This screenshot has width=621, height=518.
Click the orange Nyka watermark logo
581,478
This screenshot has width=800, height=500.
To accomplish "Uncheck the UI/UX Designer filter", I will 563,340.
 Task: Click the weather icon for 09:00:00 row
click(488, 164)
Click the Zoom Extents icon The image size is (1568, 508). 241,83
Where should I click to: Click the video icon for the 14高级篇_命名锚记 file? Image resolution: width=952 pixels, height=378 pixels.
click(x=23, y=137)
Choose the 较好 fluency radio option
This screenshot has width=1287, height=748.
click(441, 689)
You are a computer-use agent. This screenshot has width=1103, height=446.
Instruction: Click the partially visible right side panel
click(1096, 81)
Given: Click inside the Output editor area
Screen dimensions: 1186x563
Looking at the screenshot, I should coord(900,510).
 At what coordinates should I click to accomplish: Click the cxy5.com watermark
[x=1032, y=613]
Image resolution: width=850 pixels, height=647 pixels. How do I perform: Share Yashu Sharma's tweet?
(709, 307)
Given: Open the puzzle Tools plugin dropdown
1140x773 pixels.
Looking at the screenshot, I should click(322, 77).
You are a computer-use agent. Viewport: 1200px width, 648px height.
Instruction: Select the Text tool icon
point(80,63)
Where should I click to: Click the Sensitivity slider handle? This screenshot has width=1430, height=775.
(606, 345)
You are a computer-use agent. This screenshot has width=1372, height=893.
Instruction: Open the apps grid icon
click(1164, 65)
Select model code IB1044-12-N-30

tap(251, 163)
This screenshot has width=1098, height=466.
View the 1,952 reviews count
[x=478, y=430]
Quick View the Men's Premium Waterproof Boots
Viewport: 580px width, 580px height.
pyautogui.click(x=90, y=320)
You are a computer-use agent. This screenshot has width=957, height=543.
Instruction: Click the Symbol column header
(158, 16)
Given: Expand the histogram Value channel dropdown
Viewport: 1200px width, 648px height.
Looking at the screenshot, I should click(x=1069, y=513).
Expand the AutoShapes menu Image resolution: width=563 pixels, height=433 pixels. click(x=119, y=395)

--------------------------------

REQUIREMENT: Rewrite all rows, replacing every occurrence of "computer-use agent" with "GUI automation agent" and leaving everything else unchanged.

RESPONSE FOR THIS EXERCISE:
This screenshot has width=621, height=518.
Click the orange Nyka watermark logo
581,478
This screenshot has width=800, height=500.
To accomplish "Uncheck the UI/UX Designer filter", I will 563,340.
 Task: Click the weather icon for 09:00:00 row
click(488, 164)
Click the Zoom Extents icon The image size is (1568, 508). 241,83
Where should I click to: Click the video icon for the 14高级篇_命名锚记 file? Image resolution: width=952 pixels, height=378 pixels.
click(x=23, y=137)
Choose the 较好 fluency radio option
This screenshot has width=1287, height=748.
click(441, 689)
You are a GUI automation agent. This screenshot has width=1103, height=446.
Instruction: Click the partially visible right side panel
click(1096, 81)
Given: Click inside the Output editor area
Screen dimensions: 1186x563
Looking at the screenshot, I should coord(900,510).
 At what coordinates should I click to accomplish: Click the cxy5.com watermark
[x=1032, y=613]
Image resolution: width=850 pixels, height=647 pixels. How do I perform: Share Yashu Sharma's tweet?
(709, 307)
Given: Open the puzzle Tools plugin dropdown
1140x773 pixels.
Looking at the screenshot, I should click(322, 77).
You are a GUI automation agent. Viewport: 1200px width, 648px height.
Instruction: Select the Text tool icon
point(80,63)
Where should I click to: Click the Sensitivity slider handle? This screenshot has width=1430, height=775.
(606, 345)
You are a GUI automation agent. This screenshot has width=1372, height=893.
Instruction: Open the apps grid icon
click(1164, 65)
Select model code IB1044-12-N-30

tap(251, 163)
This screenshot has width=1098, height=466.
View the 1,952 reviews count
[x=478, y=430]
Quick View the Men's Premium Waterproof Boots
Viewport: 580px width, 580px height.
pyautogui.click(x=90, y=320)
You are a GUI automation agent. This screenshot has width=957, height=543.
Instruction: Click the Symbol column header
(158, 16)
Given: Expand the histogram Value channel dropdown
Viewport: 1200px width, 648px height.
Looking at the screenshot, I should click(x=1069, y=513).
Expand the AutoShapes menu Image resolution: width=563 pixels, height=433 pixels. click(x=119, y=395)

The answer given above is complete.